Growth Hormone Deficiency
Pharmacy/Prescription Drugs

The patient is a female who is seeking growth hormone (GH) treatment under the indication of idiopathic short stature (ISS). She was born after 33 weeks of gestation and her birth weight was 3 lbs 11 oz. Her mother's height is 63 inches and father's height is 65 inches (mid parental height of 61.5+/-2''). Her mother was late in her puberty and reached menarche at age 16 years. Family history is significant for short stature on the father side of the family and her paternal grandmother is 4' 10'' tall and paternal uncle is 5' 2''. By history, she has always been small and growing at lower percentiles for height. Nutropin AQ is being requested and is under review.

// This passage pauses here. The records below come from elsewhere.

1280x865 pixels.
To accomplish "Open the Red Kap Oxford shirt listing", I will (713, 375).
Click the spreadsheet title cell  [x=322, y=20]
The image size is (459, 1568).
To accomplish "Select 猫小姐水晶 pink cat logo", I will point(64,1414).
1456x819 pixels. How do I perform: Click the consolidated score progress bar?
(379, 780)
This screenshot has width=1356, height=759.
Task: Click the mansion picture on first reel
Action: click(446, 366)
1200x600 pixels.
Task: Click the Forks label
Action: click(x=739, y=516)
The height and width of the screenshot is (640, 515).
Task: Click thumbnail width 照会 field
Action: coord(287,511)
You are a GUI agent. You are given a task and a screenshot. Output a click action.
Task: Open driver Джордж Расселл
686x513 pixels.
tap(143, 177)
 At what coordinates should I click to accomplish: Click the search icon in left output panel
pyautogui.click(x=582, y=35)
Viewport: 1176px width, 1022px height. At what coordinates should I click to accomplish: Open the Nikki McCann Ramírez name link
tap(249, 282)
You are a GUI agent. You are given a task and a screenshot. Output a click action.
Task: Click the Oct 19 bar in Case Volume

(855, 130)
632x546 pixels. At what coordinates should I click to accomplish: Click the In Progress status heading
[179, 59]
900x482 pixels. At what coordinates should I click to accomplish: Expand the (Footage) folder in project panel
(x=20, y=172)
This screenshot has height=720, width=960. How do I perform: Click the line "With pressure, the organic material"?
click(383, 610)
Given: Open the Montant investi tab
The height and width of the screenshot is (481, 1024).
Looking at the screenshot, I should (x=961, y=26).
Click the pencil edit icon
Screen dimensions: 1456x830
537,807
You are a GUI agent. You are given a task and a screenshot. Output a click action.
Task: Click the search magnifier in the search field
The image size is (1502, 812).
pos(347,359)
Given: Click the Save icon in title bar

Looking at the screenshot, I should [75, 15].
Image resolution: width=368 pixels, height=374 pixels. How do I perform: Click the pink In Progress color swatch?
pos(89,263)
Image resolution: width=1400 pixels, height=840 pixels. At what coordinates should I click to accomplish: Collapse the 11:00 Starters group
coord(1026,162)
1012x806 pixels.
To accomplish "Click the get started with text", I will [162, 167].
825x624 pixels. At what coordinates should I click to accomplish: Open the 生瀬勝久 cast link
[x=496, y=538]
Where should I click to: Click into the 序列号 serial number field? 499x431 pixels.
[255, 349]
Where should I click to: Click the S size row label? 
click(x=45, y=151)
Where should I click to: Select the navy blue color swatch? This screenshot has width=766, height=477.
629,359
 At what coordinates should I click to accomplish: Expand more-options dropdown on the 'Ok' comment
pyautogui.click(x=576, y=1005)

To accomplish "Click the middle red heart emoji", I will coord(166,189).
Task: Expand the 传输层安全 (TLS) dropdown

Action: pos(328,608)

The health plan's determination is upheld. Nutropin AQ is not medically necessary. With the progression of puberty, this patient's growth has improved and she has grown 5.6 cm in 7.83 months which gives her a growth velocity of 8.6 cm per year, which is pubertal confirming the impression of familial short stature with constitutional delay. ISS is a heterogeneous condition and not all children with ISS will respond equally to GH treatment. The Pediatric Endocrine Society Guidelines for Growth Hormone and Insulin-Like Growth Factor-1 Treatment in Children and Adolescents recommend GH treatment for ISS on a case-by-case basis after assessment of physical and psychological burdens, and discussion of risks and benefits. As this patient's height has never been 2.25 SD below the mean for age, she does not qualify for GH treatment under the indication of ISS. Therefore, Nutropin AQ is not medically necessary.